There! That’s you as a baby: Cute, innocent, unaware even that your own feet exist. And that’s the picture when you first noticed your feet or hands, the beginning of self-discovery. There you are on an early birthday; you don’t know which, but maybe your third or fourth. School days next, elementary school through awkward teenage high school years. Look, there are the photos related to job, college, wedding, outing with friends or family, mug shot, whatever, all of them seeming to fall in a sequence of individual events, each of them marking a point on a line, and that line perceived as the same line, a continuum of your life.
And yet, how real is the line? How real are the connections between the photos of that baby, the child, the teen, the young adult, and the person whose image you see in a mirror today?
If you are interested in how you came to be the person you currently are, that’s an interest worth some introspection. Can you actually recognize a continuum? Or do you see your life in those photos like the saccades of eyes scanning the lines of an autobiography?

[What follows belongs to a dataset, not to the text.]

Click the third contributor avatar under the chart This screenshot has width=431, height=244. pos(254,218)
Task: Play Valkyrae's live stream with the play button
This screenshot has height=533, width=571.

Remember “The Rainbow” by Wordsworth? Oh! right; that’s the title given it by people not named Wordsworth. You might know it from its first line, “My Heart Leaps Up,” or from its most famous line, “The Child is father of the Man.” Many have repeated that famous thought, even the bands Beach Boys and Blood, Sweat, and Tears, the latter group changing it to “Child is father to the man.”
Was that baby your parent? Did that baby in the photo engender your character? What are the connections you see among those photos other than some similar facial features? Does each photo represent a different “parent” of the person you see in your latest selfie?
Is your life a continuum or a discontinuous series of individuals represented by those photos? There’s a Calculus here that begs another question. Is the continuum of your life something you merely impose from the perspective of a personal history? Are you the living manifestation of an arrow flying smoothly or one moving in jerks from position to position?
Would you argue that the film of your life is actually a sequence of still photos? Is your life a demonstration of Xeno’s paradox or its resolution? Scan those pictures now laid out in sequence on the coffee table. Is that baby in the first photo parent to one, some, or all of the others? Or is it an ancient ancestor with only a distant relationship, like the one that joins you loosely to your Great-great-great-great Grandfather? Are all those photos “generations” of you?